Reproduce the line with "Task: Open the Login link" and everything after it in the listing below, exactly, both ends included. No pictures.

____

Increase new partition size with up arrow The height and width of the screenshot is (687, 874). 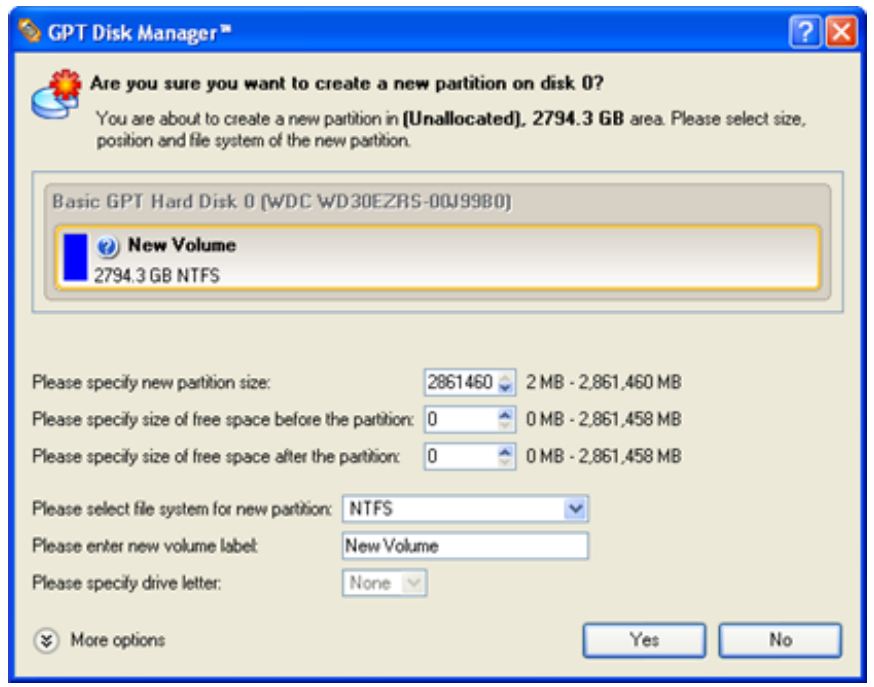tap(505, 378)
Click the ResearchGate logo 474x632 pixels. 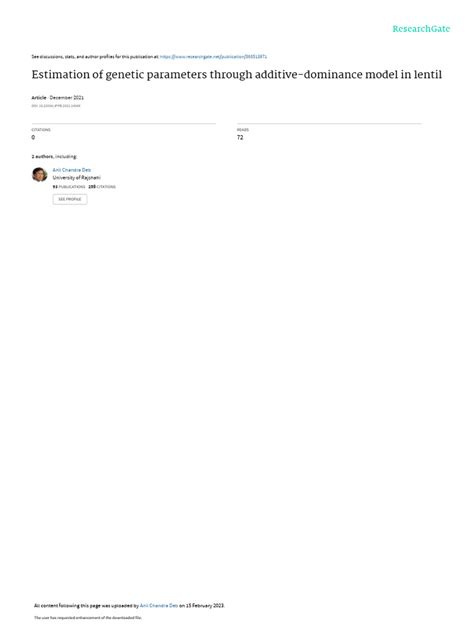(421, 29)
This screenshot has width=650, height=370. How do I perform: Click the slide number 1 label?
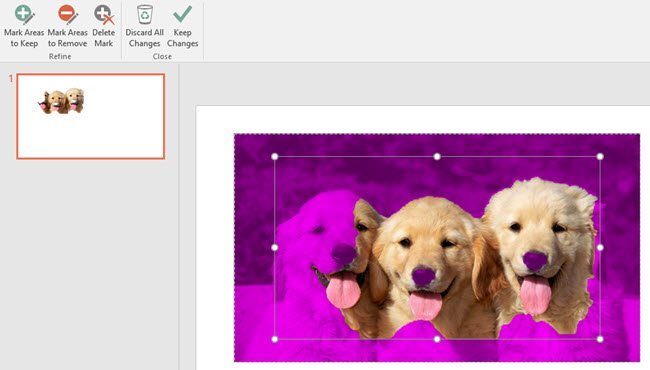(11, 79)
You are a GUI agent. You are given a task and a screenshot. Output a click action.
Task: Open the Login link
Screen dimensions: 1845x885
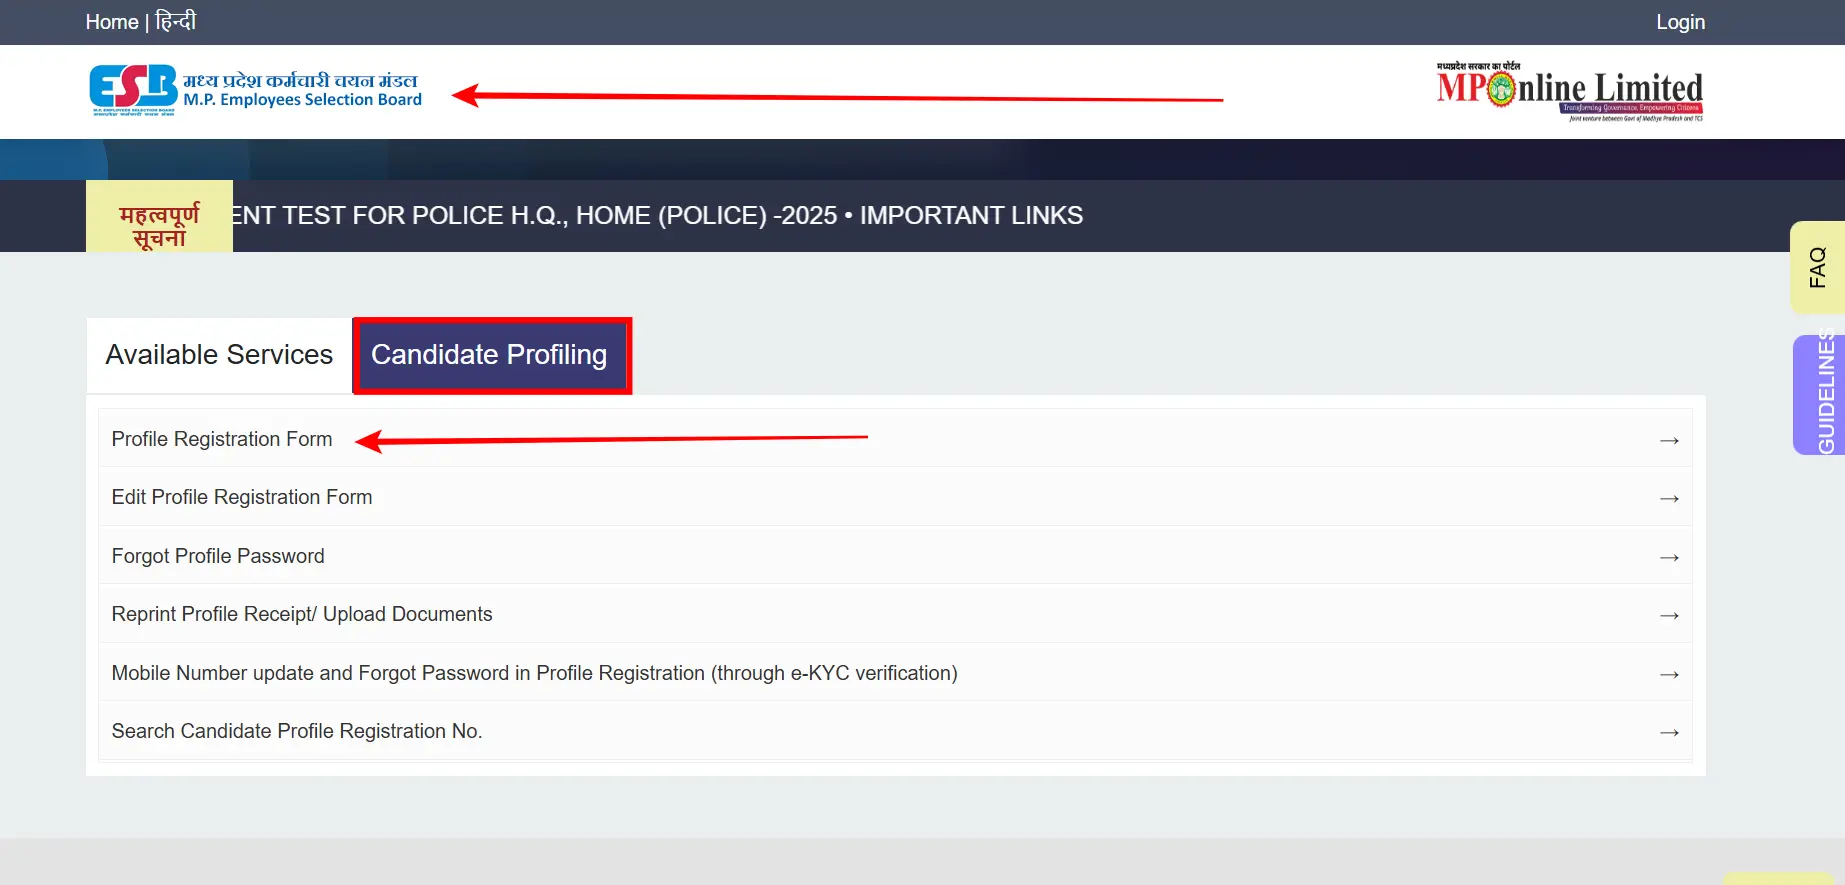[x=1680, y=22]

____

_TASK ANSWER:_
Task: Open the Login link
Screen dimensions: 1845x885
[x=1680, y=22]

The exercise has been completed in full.